**What is being asked:** Copy out, unchanged, the lines of the items beginning with the one containing "Screen dimensions: 807x458" and running through the last line of the items.

— START The input —

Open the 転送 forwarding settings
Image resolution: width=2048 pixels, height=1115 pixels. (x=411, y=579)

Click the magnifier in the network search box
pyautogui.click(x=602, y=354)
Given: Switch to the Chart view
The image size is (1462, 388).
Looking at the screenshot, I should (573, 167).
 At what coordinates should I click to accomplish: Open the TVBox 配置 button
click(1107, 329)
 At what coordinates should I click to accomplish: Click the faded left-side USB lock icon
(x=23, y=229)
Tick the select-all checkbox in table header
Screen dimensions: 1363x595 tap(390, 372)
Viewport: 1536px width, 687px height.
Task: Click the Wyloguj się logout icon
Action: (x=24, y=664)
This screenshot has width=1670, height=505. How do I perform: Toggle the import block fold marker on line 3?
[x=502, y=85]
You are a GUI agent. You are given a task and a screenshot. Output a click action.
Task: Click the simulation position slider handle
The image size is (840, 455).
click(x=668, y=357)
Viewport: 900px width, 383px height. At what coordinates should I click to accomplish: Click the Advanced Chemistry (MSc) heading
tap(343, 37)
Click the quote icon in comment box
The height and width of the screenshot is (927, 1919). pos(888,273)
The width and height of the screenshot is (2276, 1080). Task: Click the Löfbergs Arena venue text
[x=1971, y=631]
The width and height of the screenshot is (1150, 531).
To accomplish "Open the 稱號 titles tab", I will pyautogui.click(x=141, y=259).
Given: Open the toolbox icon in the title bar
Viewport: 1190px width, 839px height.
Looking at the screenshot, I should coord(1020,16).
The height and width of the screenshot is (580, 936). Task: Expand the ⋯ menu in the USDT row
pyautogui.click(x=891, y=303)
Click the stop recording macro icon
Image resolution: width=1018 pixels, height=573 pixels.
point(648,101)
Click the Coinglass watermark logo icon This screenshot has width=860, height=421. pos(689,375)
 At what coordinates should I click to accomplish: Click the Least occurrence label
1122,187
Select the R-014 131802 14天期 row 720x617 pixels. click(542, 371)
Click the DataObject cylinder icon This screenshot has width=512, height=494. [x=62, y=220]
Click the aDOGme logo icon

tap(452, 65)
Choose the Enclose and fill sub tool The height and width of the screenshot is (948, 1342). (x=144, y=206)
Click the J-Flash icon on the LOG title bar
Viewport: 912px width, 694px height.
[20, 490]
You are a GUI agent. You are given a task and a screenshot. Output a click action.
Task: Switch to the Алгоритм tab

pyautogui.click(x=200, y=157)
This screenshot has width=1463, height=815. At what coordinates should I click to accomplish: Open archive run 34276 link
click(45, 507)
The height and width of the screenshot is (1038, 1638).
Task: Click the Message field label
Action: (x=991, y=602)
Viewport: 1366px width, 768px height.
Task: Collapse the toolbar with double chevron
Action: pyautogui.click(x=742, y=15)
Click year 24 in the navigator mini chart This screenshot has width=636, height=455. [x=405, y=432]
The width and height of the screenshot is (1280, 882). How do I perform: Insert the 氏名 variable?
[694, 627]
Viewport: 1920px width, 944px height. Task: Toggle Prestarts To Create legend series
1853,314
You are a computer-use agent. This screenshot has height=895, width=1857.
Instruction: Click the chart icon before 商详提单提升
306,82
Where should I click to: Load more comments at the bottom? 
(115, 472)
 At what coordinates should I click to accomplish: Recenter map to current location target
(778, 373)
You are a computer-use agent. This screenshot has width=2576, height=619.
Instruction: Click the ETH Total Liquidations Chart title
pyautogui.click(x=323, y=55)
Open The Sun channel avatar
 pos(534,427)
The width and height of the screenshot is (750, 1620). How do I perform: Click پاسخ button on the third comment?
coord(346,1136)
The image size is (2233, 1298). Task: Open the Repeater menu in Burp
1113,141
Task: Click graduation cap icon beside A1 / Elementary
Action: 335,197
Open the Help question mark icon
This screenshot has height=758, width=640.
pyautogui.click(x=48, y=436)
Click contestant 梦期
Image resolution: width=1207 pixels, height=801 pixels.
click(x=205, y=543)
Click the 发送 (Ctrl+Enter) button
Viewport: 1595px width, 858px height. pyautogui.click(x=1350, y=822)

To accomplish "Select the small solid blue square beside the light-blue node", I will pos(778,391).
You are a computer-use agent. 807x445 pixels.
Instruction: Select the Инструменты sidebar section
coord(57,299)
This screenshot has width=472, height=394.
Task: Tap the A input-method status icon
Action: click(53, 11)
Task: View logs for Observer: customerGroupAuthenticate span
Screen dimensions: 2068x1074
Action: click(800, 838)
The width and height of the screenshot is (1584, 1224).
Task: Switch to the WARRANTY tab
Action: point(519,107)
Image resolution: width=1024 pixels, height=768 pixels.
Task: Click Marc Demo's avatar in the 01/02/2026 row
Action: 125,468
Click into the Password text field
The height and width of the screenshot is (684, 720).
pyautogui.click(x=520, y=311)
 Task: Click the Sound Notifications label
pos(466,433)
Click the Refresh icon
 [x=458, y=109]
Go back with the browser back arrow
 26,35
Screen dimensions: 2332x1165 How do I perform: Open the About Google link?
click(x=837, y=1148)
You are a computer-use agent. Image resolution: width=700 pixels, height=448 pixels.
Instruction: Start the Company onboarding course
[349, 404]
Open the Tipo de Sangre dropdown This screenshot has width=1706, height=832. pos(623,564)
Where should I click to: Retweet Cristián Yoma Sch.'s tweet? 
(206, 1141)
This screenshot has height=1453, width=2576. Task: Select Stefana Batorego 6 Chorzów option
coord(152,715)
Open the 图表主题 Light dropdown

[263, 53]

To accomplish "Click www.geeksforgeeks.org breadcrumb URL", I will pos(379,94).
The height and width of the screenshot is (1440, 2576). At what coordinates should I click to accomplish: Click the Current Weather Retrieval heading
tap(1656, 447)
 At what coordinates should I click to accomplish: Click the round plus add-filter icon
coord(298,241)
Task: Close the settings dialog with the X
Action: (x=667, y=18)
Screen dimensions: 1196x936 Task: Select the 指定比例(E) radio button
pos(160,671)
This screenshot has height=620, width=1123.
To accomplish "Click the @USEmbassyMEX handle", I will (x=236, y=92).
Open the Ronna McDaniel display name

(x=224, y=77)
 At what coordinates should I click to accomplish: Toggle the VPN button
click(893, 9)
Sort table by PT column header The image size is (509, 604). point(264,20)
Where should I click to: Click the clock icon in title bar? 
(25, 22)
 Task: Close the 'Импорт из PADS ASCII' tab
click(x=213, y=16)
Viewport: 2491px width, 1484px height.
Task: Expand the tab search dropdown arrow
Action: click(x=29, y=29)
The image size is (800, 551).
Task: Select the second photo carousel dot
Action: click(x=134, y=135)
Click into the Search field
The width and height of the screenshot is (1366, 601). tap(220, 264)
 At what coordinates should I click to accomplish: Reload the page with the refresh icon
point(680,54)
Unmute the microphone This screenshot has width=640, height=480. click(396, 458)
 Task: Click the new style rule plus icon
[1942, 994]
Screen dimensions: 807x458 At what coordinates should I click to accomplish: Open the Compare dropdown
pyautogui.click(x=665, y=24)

— END The input —

**Complete response:**
Screen dimensions: 807x458 At what coordinates should I click to accomplish: Open the Compare dropdown
pyautogui.click(x=665, y=24)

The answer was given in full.